What is required:
Could you copy out the records below word for word, from their very first line through the line containing "tap(146, 165)", and leave the pictures out?
■ ■ ■
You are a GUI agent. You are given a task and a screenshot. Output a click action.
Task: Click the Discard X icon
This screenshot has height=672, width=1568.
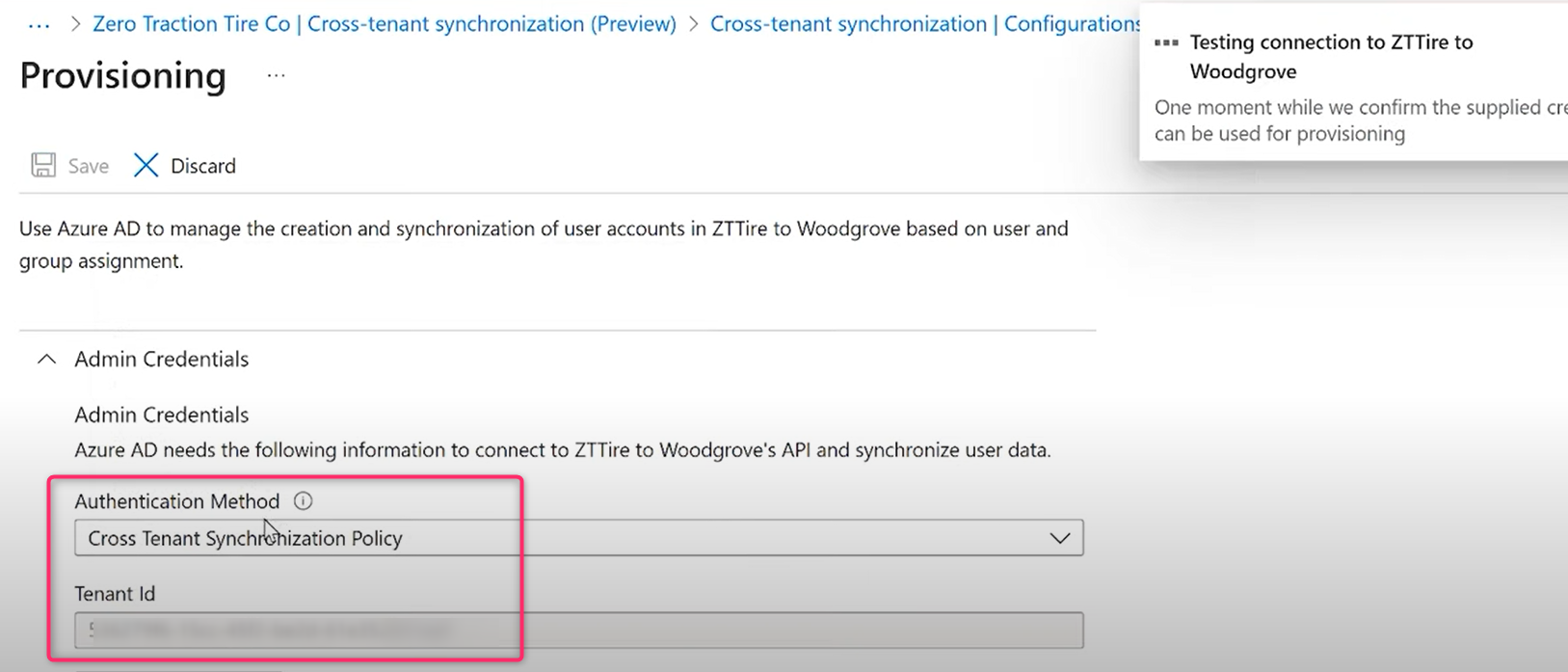tap(146, 165)
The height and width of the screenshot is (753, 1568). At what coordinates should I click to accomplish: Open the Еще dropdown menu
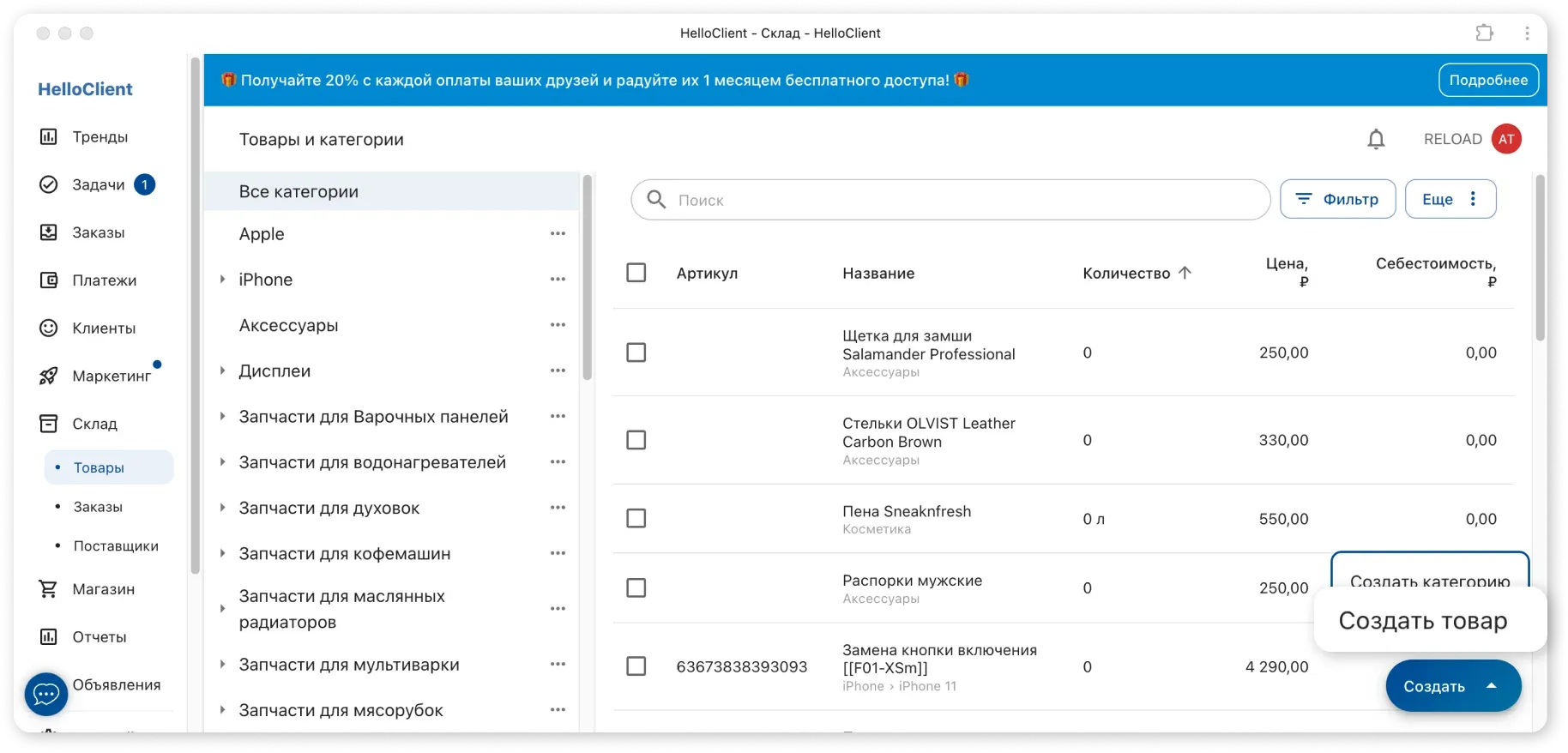pos(1450,199)
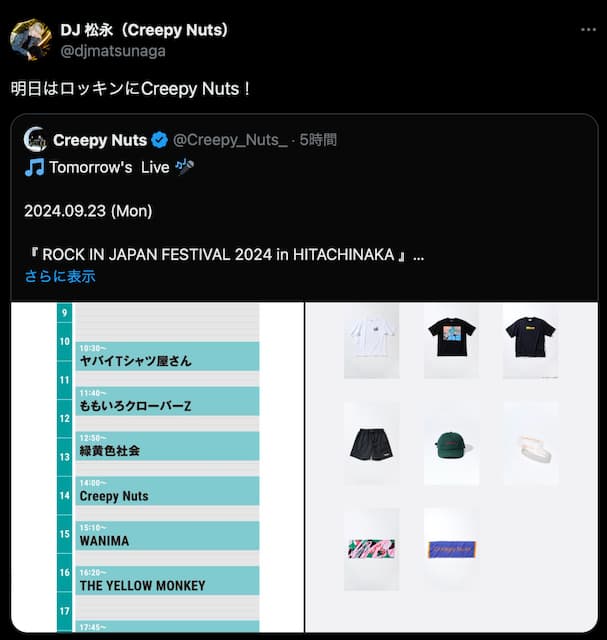The image size is (607, 640).
Task: Open the green cap merchandise image
Action: (450, 443)
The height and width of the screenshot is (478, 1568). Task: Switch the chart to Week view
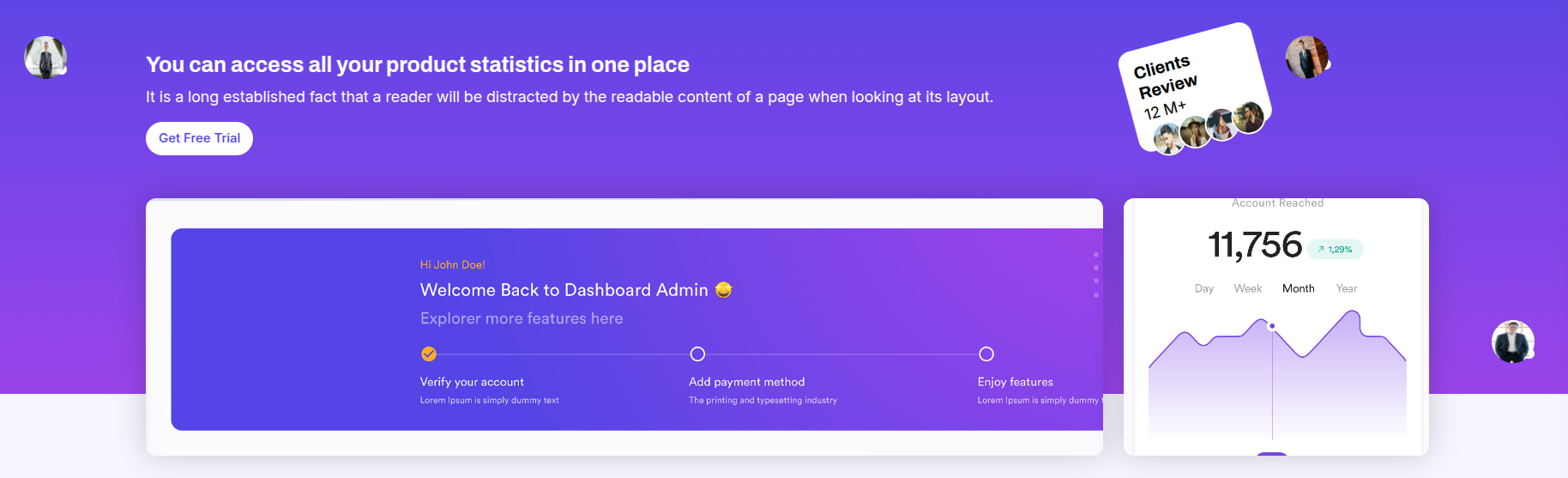[1247, 288]
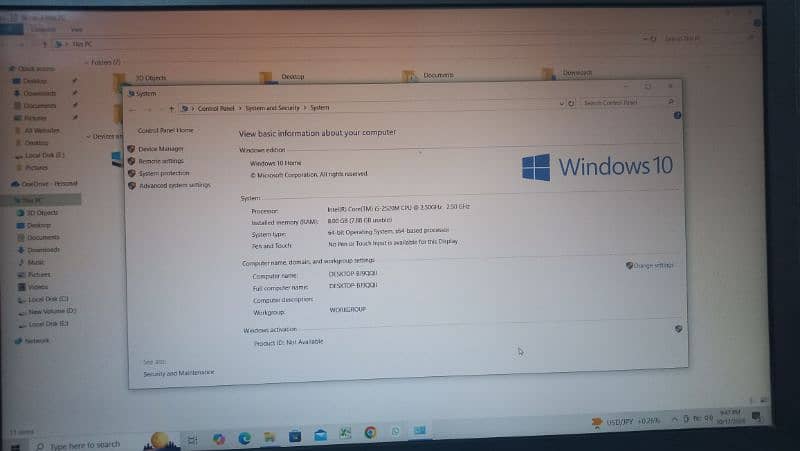Click the up arrow navigation button
The image size is (800, 451).
[172, 107]
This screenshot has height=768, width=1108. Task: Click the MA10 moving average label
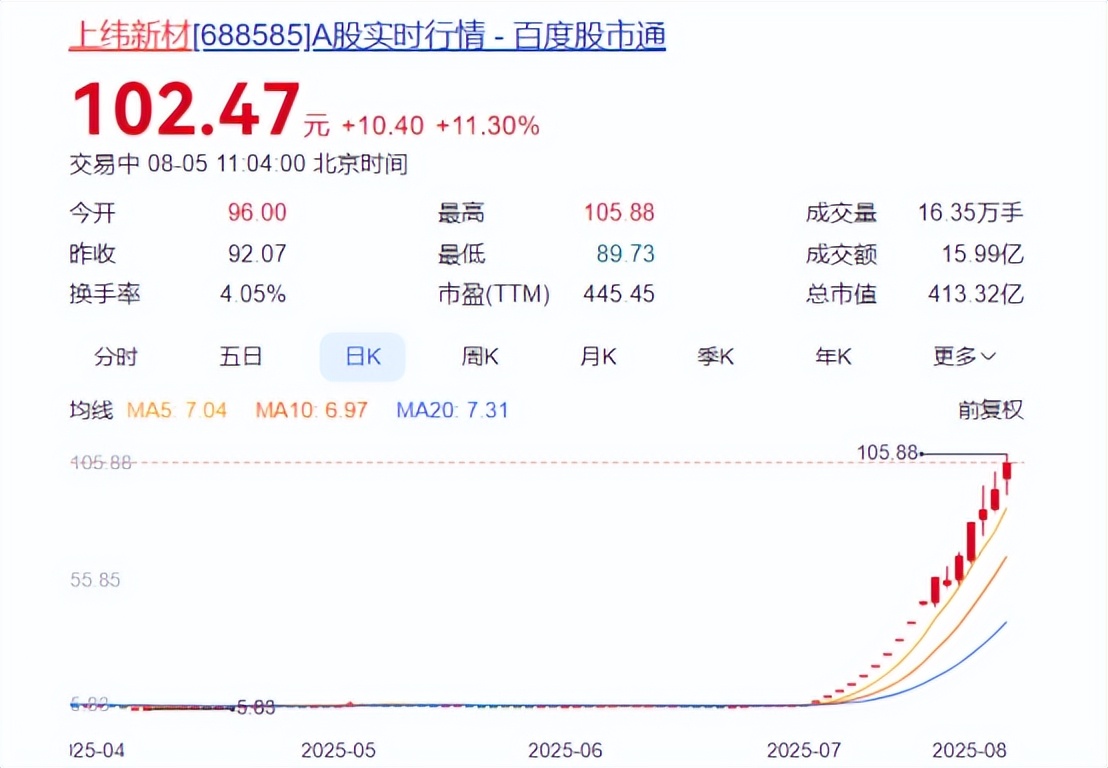312,410
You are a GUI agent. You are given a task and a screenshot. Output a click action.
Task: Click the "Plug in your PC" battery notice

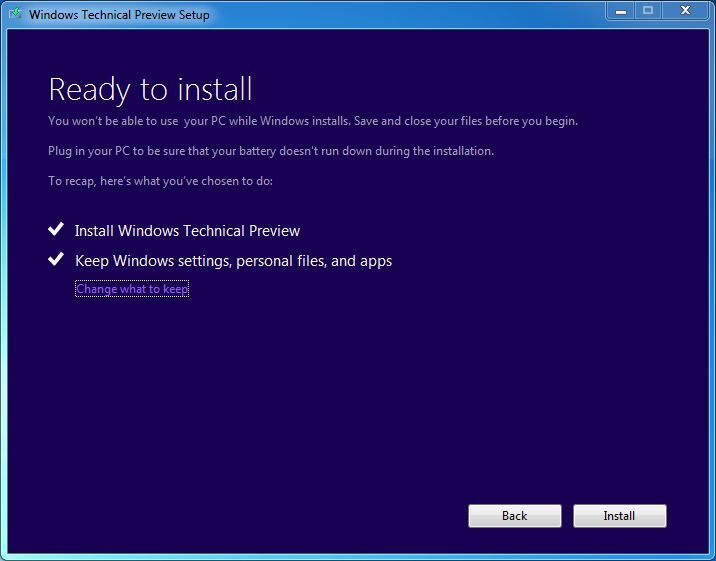271,151
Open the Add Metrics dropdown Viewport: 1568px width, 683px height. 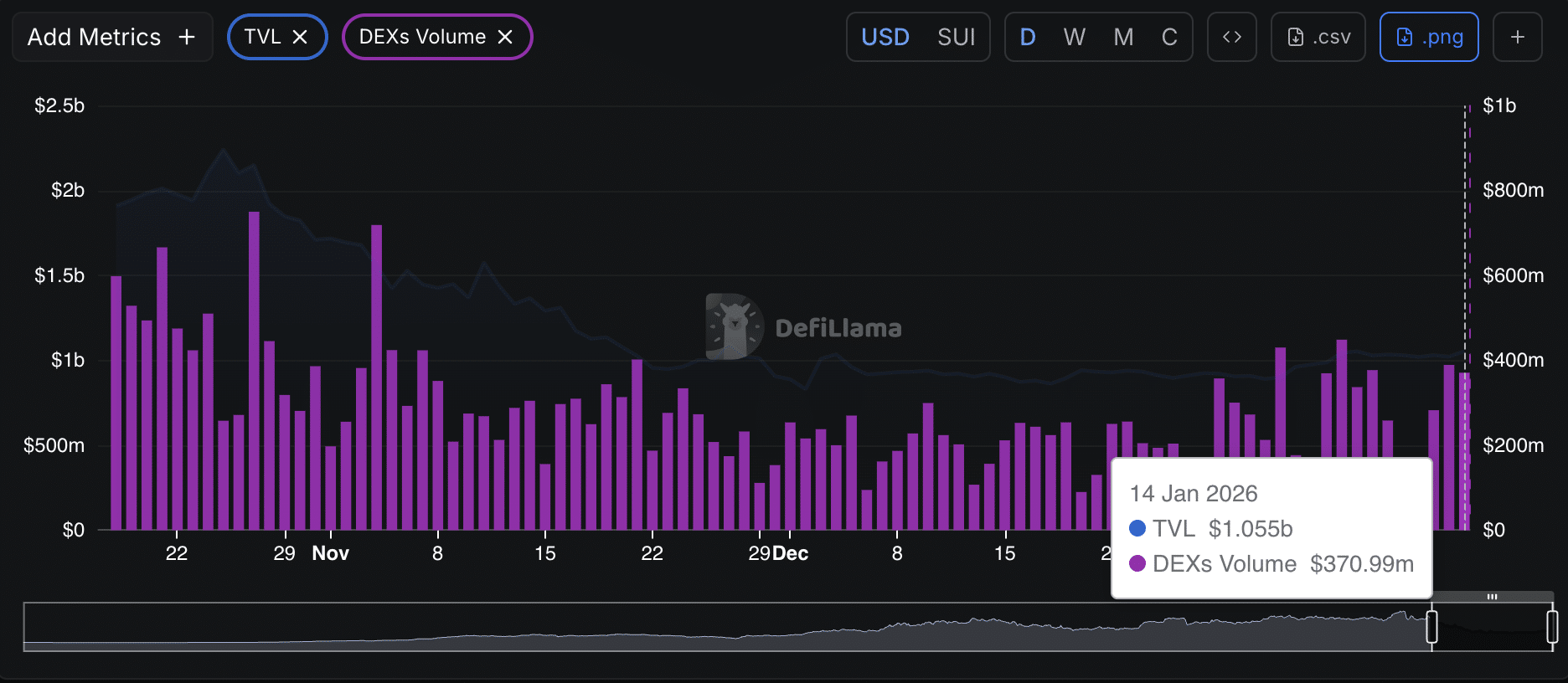coord(94,37)
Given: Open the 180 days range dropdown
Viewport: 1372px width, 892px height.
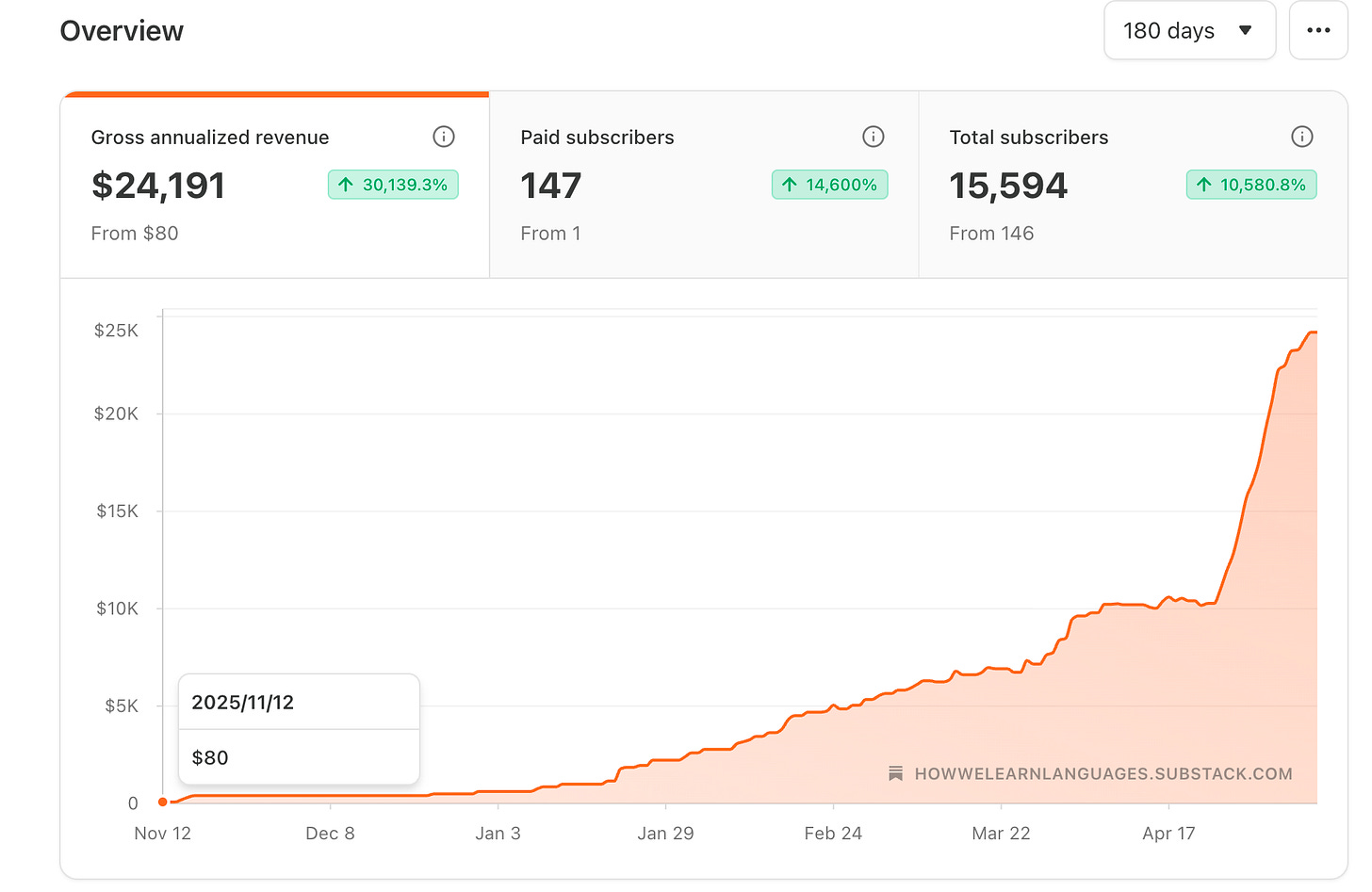Looking at the screenshot, I should tap(1189, 30).
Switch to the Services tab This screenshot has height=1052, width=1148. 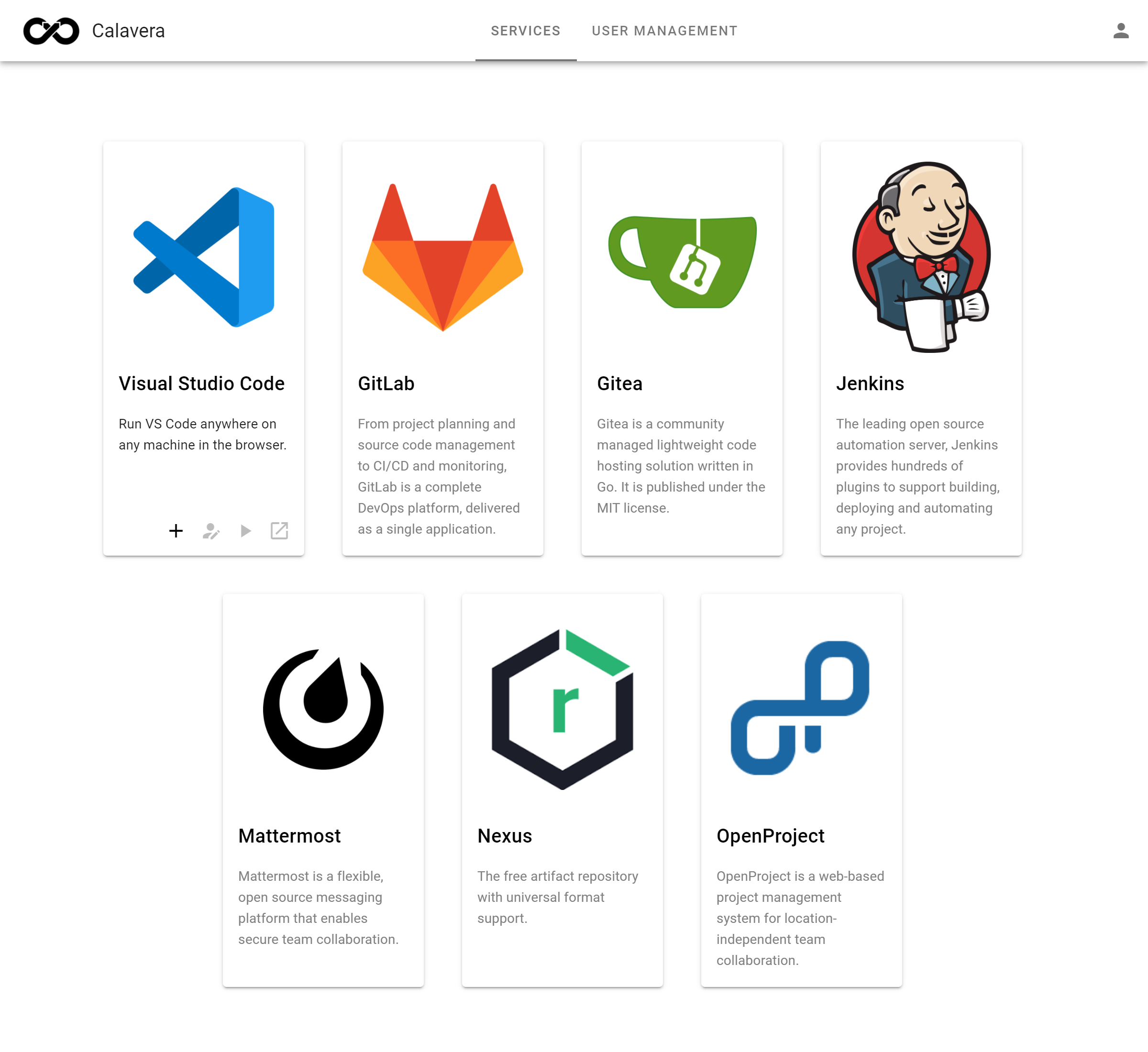525,31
■ ■ ■
Answer to the task:
You are a GUI agent. You are given a task and a screenshot. Output a click action.
Task: Click the Discard X icon
This screenshot has height=672, width=1568.
tap(146, 165)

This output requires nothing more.